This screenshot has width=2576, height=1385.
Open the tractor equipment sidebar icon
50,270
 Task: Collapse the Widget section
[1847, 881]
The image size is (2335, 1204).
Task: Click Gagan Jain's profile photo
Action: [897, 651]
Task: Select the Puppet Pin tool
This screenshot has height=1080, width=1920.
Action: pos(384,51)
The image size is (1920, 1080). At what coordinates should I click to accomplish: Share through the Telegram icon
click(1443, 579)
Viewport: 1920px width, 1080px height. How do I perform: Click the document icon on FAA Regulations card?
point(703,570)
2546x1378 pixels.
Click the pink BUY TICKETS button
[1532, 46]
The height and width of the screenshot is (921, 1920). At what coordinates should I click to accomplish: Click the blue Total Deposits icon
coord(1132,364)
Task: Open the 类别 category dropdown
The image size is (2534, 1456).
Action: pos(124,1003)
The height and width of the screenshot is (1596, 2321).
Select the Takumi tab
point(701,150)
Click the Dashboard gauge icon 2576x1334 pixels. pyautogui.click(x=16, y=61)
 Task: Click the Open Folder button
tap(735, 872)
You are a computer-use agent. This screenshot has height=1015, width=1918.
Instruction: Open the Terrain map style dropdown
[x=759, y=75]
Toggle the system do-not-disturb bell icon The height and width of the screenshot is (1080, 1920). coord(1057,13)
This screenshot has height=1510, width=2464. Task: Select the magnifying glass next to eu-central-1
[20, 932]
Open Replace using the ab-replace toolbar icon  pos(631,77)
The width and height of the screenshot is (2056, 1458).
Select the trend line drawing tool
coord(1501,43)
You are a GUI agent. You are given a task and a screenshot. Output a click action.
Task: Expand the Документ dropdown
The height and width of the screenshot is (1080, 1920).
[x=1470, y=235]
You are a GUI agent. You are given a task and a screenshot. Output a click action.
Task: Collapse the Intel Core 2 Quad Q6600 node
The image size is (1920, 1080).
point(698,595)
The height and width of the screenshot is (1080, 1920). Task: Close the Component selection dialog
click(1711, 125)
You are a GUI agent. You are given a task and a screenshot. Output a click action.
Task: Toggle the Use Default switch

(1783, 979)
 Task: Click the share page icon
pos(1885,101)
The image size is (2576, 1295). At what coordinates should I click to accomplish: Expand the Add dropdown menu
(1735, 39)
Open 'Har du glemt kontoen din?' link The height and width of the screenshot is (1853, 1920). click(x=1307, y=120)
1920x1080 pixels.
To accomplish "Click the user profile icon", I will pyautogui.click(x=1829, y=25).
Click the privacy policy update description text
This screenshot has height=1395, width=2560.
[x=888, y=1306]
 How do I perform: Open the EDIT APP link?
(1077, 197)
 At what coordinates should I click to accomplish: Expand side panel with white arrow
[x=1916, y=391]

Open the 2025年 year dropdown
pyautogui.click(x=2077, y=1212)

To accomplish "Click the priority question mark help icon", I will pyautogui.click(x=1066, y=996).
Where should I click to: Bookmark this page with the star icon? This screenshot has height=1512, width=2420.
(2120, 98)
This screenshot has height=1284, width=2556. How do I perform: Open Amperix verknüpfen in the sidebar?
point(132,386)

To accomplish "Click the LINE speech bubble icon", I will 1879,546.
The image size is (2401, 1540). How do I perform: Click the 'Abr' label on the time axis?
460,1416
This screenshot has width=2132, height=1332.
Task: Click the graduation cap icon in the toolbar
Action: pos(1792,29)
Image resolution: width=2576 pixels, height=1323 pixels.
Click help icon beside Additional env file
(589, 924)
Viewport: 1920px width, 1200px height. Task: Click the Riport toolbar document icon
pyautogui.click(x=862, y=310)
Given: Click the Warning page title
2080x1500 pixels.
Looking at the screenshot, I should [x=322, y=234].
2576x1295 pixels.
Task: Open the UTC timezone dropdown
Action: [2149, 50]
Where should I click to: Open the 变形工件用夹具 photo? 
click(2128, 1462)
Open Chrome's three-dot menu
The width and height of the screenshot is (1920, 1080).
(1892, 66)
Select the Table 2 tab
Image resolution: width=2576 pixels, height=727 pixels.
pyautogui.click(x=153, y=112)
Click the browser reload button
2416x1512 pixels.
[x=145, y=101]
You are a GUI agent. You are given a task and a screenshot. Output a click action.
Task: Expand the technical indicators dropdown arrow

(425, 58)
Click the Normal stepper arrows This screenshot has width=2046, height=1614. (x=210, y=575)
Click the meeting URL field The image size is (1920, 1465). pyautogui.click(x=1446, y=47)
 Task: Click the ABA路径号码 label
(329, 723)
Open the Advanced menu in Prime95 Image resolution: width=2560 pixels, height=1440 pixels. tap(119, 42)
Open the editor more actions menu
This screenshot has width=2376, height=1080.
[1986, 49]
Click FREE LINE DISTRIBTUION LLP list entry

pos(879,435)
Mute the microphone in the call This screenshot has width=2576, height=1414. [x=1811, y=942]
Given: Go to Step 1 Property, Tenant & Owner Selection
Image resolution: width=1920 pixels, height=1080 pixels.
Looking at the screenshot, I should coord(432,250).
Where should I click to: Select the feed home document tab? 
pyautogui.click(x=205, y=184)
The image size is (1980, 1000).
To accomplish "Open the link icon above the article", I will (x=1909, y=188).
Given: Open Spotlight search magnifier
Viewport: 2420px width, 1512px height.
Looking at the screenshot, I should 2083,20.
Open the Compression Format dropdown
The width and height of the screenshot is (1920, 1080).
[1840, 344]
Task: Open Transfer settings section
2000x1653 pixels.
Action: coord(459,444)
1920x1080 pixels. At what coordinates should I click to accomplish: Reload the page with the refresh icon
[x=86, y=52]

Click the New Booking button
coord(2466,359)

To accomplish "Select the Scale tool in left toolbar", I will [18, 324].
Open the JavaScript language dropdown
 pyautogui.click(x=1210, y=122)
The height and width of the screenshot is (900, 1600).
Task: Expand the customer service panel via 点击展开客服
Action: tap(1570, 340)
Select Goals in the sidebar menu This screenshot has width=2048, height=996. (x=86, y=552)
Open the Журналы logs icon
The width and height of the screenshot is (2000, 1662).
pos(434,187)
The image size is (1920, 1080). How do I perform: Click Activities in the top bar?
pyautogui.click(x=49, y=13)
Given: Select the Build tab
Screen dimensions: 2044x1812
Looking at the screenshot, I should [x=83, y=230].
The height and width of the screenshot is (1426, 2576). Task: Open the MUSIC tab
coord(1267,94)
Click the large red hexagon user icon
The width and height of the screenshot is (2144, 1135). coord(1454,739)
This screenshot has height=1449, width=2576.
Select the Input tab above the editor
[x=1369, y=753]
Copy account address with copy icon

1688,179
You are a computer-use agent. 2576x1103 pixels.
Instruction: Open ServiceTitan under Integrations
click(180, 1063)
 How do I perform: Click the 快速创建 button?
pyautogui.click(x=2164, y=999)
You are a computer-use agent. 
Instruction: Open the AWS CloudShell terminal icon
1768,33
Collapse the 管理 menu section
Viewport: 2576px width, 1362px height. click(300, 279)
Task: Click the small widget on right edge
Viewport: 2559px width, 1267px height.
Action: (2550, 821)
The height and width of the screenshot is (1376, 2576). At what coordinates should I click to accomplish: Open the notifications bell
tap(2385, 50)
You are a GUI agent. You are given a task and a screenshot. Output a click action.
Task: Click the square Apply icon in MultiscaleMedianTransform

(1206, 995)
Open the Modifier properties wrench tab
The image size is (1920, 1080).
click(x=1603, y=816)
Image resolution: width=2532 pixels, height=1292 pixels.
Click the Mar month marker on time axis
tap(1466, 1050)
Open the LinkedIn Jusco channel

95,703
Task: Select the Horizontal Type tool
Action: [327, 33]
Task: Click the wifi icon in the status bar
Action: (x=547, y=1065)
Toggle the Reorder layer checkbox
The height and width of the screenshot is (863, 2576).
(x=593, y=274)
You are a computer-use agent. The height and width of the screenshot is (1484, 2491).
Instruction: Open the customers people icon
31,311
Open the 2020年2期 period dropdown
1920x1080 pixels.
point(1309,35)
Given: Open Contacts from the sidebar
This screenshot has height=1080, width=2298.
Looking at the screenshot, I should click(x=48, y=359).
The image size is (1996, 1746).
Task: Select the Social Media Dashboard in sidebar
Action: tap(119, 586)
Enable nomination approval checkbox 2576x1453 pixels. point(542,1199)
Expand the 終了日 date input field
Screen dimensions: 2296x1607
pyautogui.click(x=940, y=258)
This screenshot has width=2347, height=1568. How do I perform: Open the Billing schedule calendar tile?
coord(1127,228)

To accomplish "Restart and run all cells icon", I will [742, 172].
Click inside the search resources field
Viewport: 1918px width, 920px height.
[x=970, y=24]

• TO DO
If a line of the data above holds the string "computer", count it, then state only the total.

• TASK OUTPUT
4